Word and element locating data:
───

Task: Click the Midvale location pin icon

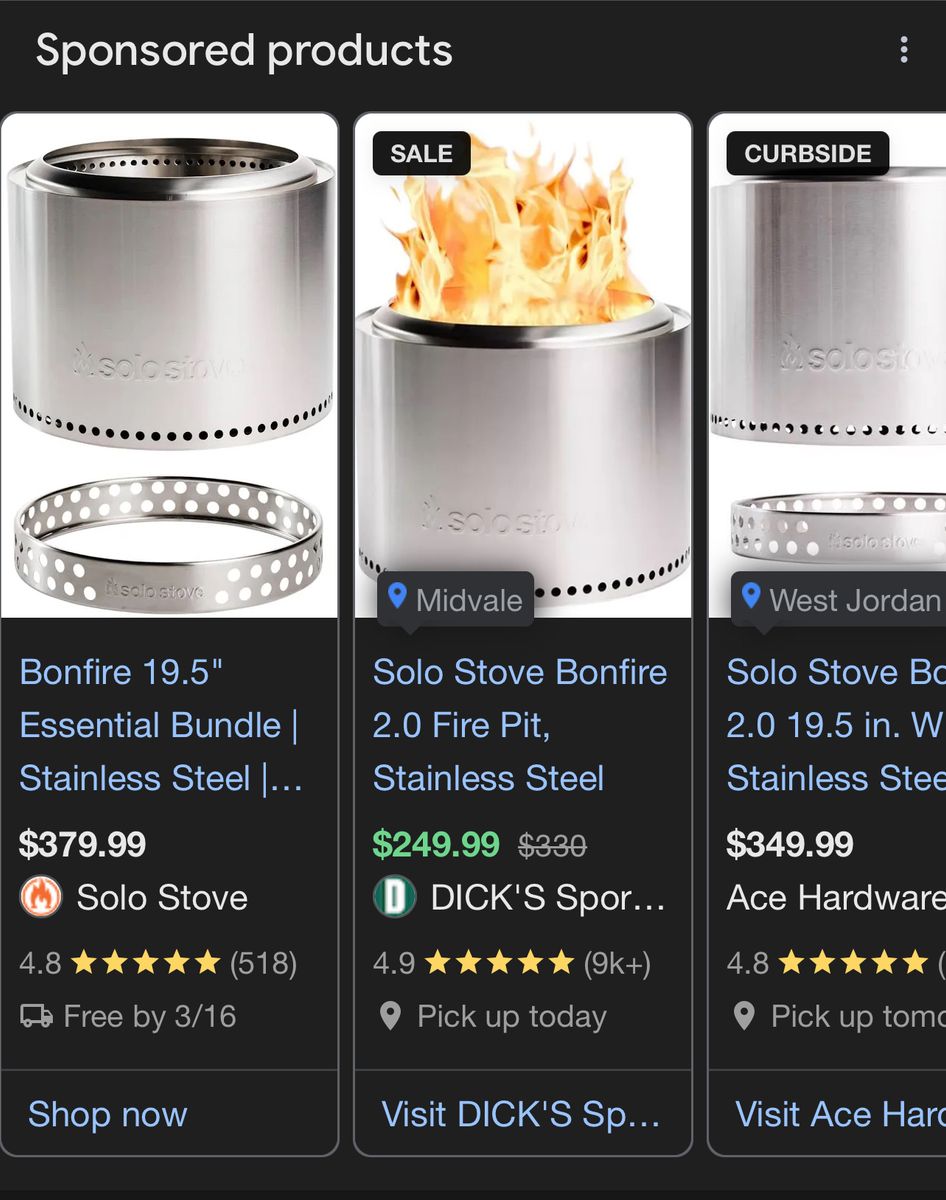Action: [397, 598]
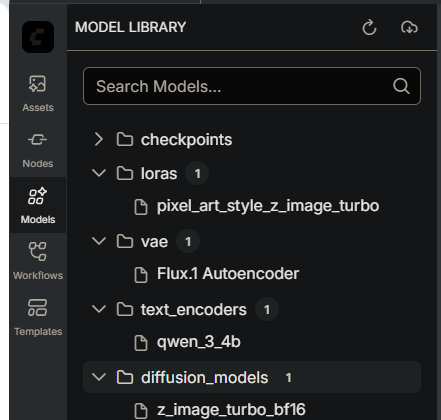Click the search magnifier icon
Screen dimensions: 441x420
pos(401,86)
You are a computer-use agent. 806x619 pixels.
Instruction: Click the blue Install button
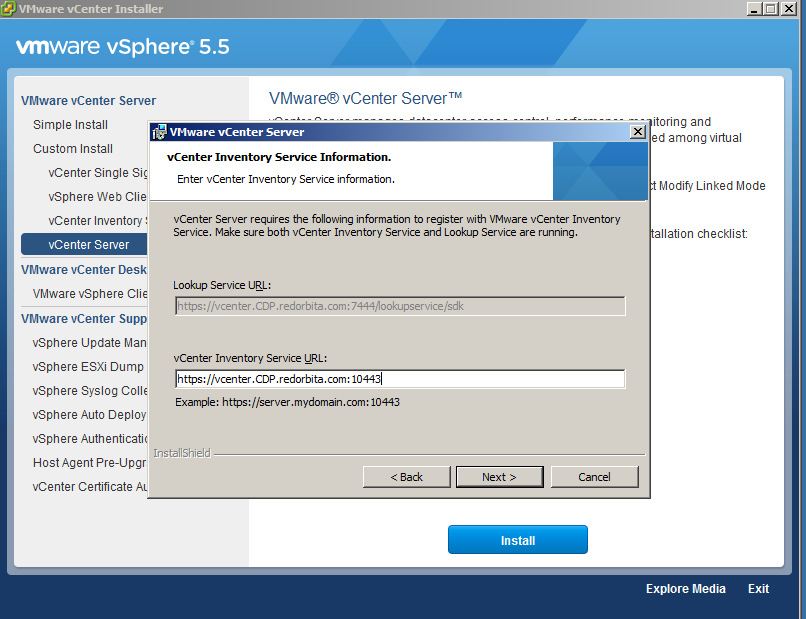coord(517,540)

───

> Objective
Rewrite the text lines in the rows above as a JSON list of strings, one string per line, with blank lines left out and the pictures not included.

> Result
[
  "Task: Click the Midvale location pin icon",
  "Action: [397, 598]",
  "Click the search magnifier icon",
  "Screen dimensions: 441x420",
  "pos(401,86)",
  "You are a computer-use agent. 806x619 pixels.",
  "Instruction: Click the blue Install button",
  "coord(517,540)"
]